One vehicle made it out of danger Wednesday, but the other vehicle crashed and was overrun by flames. That's the vehicle in which the three firefighters died. Rogers said the four firefighters who were injured, one critically, were among those who had to escape on foot.
Rogers said it is not clear when the county coroner will release the cause of death of the three firefighters.
The Okanogan Complex consists of five wildfires that are burning within what is Washington's largest county in size. The fires are threatening more than 5,100 homes.
Out-of-control blazes in north-central Washington have destroyed buildings, but the situation is so chaotic that authorities have "no idea" how many homes may have been lost.
Okanogan County Sheriff Frank Rogers said Friday that "we have lost them, but I don't know how many."

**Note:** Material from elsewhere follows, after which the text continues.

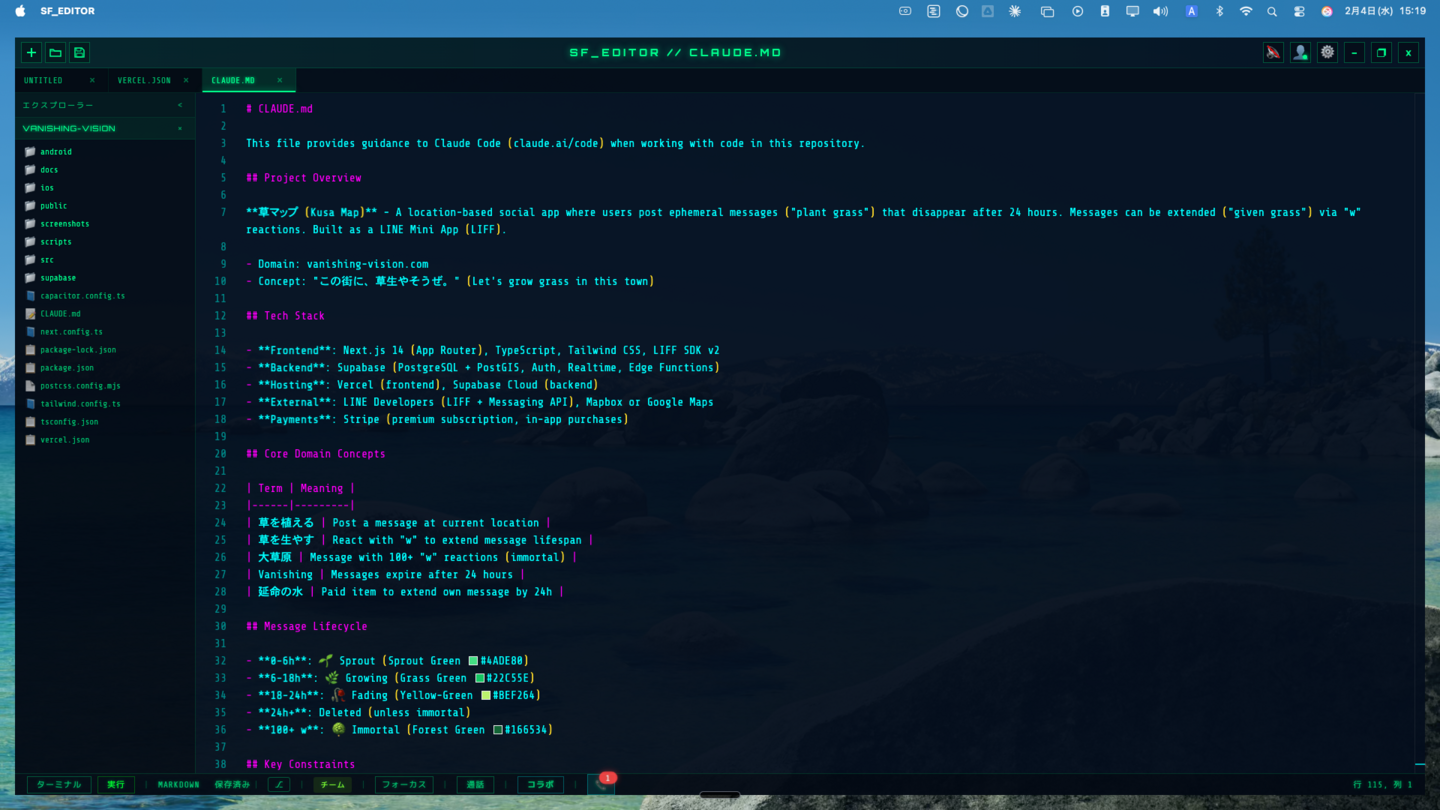Switch to the VERCEL.JSON tab
1440x810 pixels.
[x=144, y=80]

The complex of fires that killed three firefighters earlier this week has blown up, growing more than 100 square miles in a day to 252 square miles.
A National Weather Service warning of extreme fire danger was set to expire at 5 p.m. Friday, which may bring some relief to firefighters.
Despite the growth, mandatory evacuations for the small towns of Twisp and Tonasket have been reduced. Residents of those towns can return to their homes but were warned to be ready to evacuate at a moment's notice.
President Barack Obama has signed an emergency declaration authorizing federal help for the massive wildfires burning out of control in Washington state.
Obama on Friday declared an emergency and authorized the Department of Homeland Security and Federal Emergency Management Agency to coordinate disaster relief efforts.
The order covers 11 counties in central and eastern Washington as well as the Confederated Tribes of the Colville Reservation, the Kalispel Tribe of Indians, the Spokane Tribe of Indians, and the Confederated Tribes and Bands of the Yakima Nation.
A massive complex of blazes that killed three firefighters in north-central Washington state has grown by more than 100 square miles in a day.
Fire spokesman Rick Isaacson said early Friday that the wildfires have grown to just over 252 square miles since Thursday morning. He says they are largely burning uncontrolled as flames keep jumping fire lines.
Isaacson says officials don't know how many homes or other buildings have been destroyed. They have ordered the partial evacuation of the town of Okanogan, which has 2,500 residents.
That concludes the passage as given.